Stade de Nice has a capacity of 35,000, and took a long time to be completed. It was originally planned to be be finished by 2007 before concerns over its cost put it on the back-burner. The awarding of Euro 2016, however, saw the plans revived and work began on it in 2011, completing two years later. Nice played their first match there against Valenciennes in September 2013. The development cost €245 million to complete, and the stadium will host four matches in the finals, three group matches and one match from the round of sixteen.
Stade Bollaert-Delelis (Lens): Another of the older homes of French football, Stade Bollaert-Delelis opened in 1934 with a capacity of just 12,000, and remained largely unchanged until the 1970s, when new stands saw its capacity increased incrementally to hold 39,000 people. It was then further redeveloped for the 1984 European Chamipionships, which increased the capacity still further to 51,000 people, making it for a short period of time the largest football stadium in the whole of France. The stadium then underwent further developments for the 1998 World Cup finals, which saw it host five group matches and France’s round of sixteen win against Paraguay.

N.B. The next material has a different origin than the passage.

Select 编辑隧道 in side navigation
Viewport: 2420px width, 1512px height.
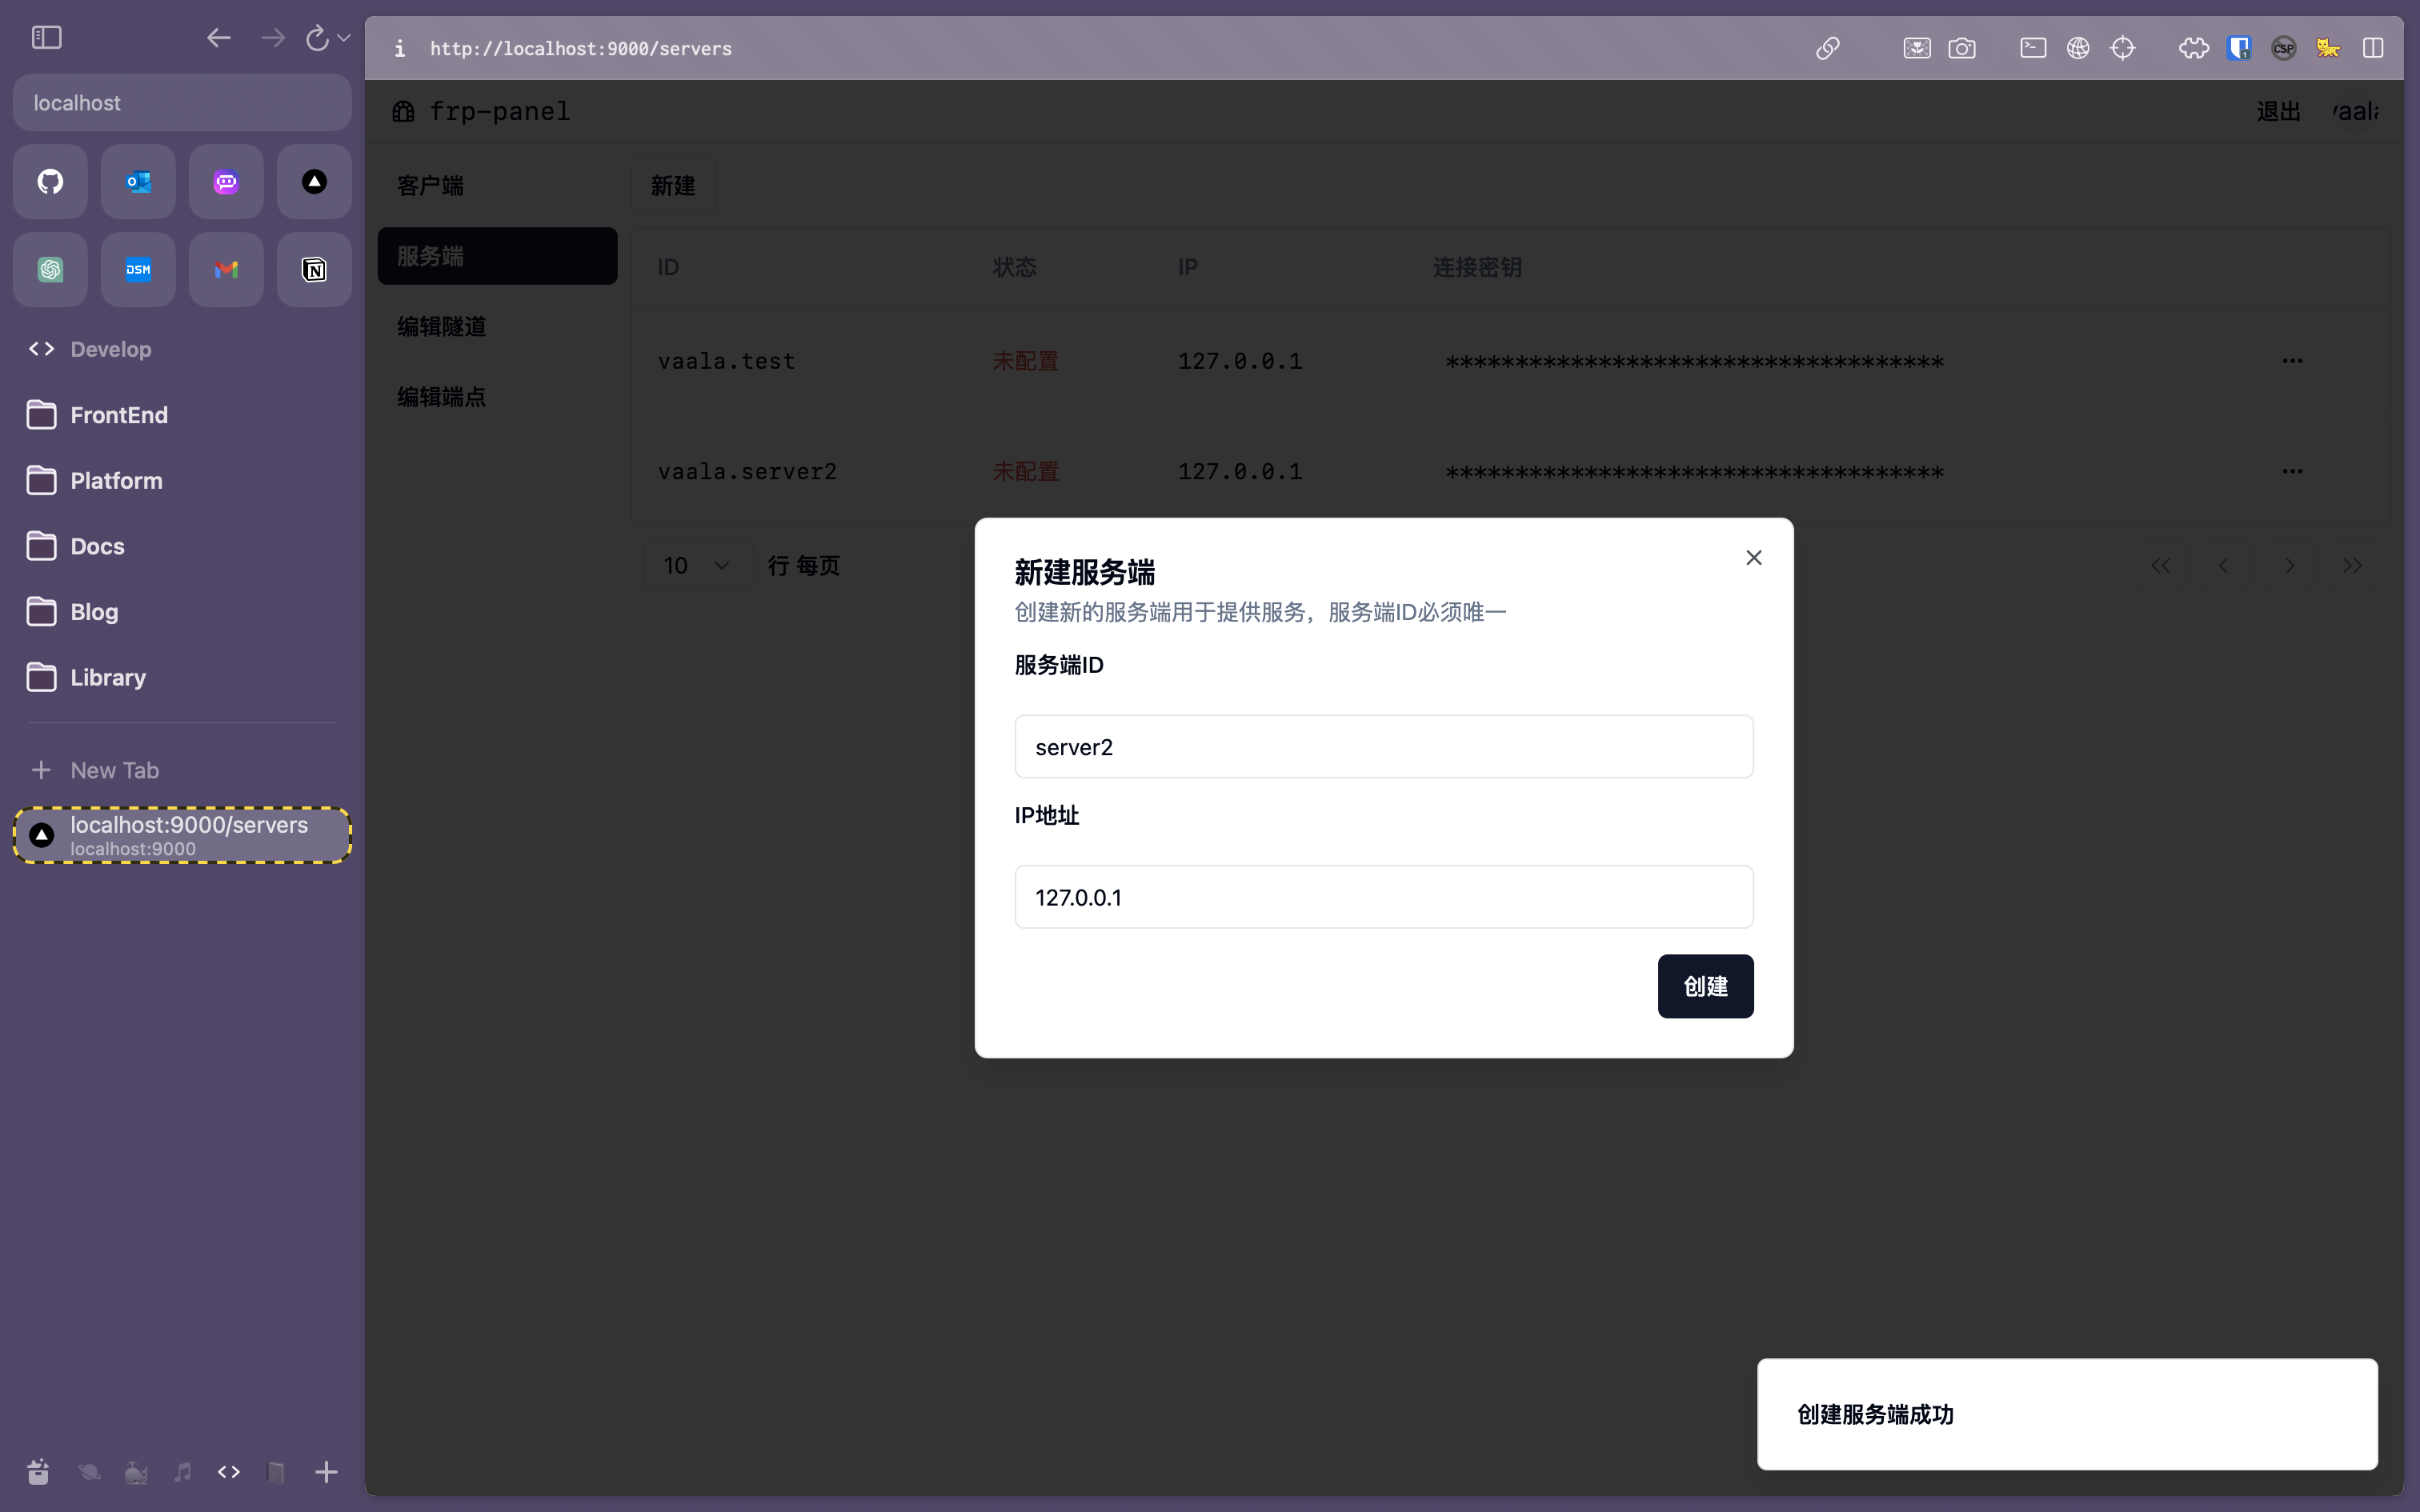click(441, 327)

By 2004 the capacity of the stadium had been reduced to 40,000 in order to make way for new corporate facilities, but since then Stade Bollaert-Delelis has only undergone minor improvements and now has a capacity of 38,000. It also hosted matches in both the 1999 and 2007 Rugby World Cups, and this summer will play host to three group matches – including the match between England and Wales – as well as one match in the round of sixteen. The stadium was also used for two seasons in the Champions League by local rivals Lille after Lille’s stadium fell short of UEFA’s ground requirements. Both clubs host matches in this tournament.

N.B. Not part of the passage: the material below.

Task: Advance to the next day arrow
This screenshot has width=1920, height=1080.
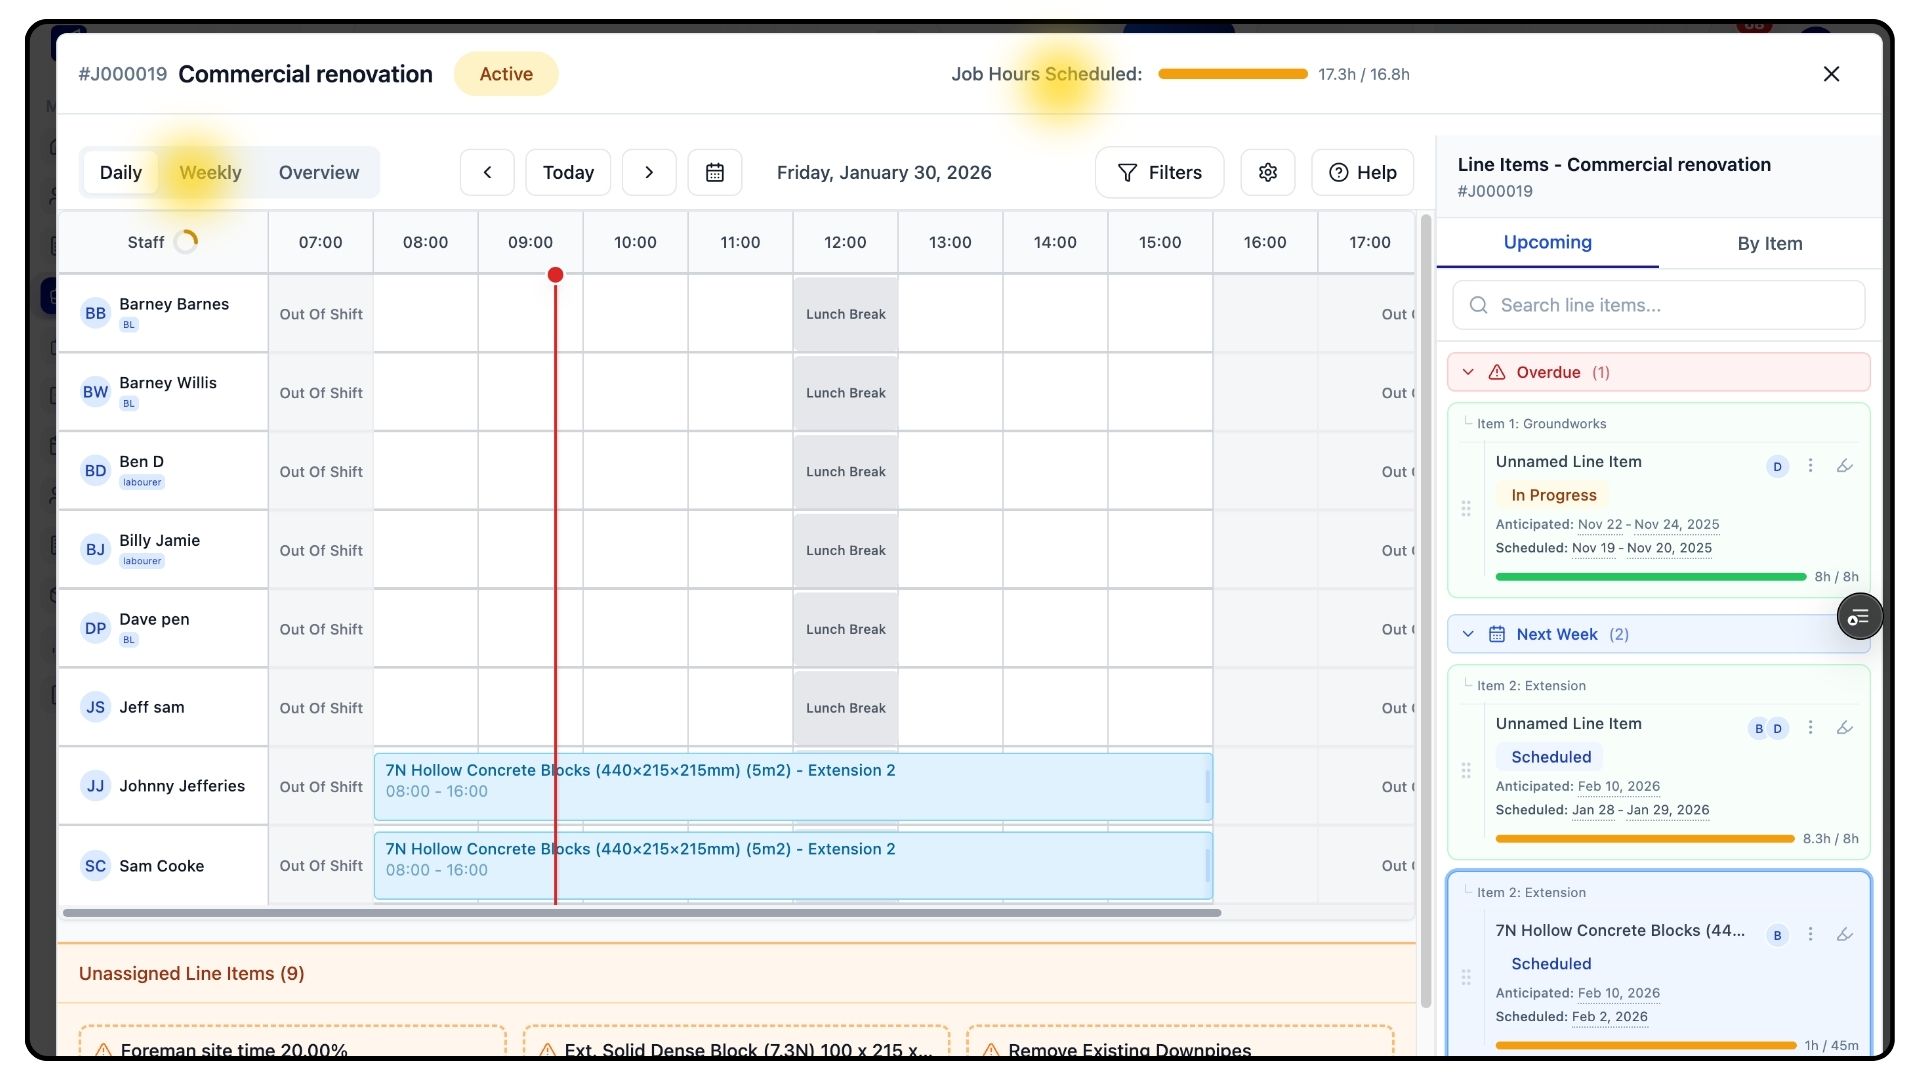Action: [x=649, y=172]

Stadium Municipal de Toulouse (Toulouse): The smallest stadium being used at this summer’s tournament labours under the somewhat unusually anglicised name of Stadium de Toulouse. It opened in 1937 in time for the 1938 World Cup finals and was further developed in 1949, but after that stayed the same until the 1998 World Cup finals, for which it held six matches, five group matches which included England’s final group match against Romania, and the round of sixteen match between the Netherlands and Yugoslavia.
The stadium was expected to be extensively renovated for this tournament, but financial constraints meant that this had to be scaled back. This summer, the stadium, which now holds 33,300 people, will host three group matches and one match from the round of sixteen.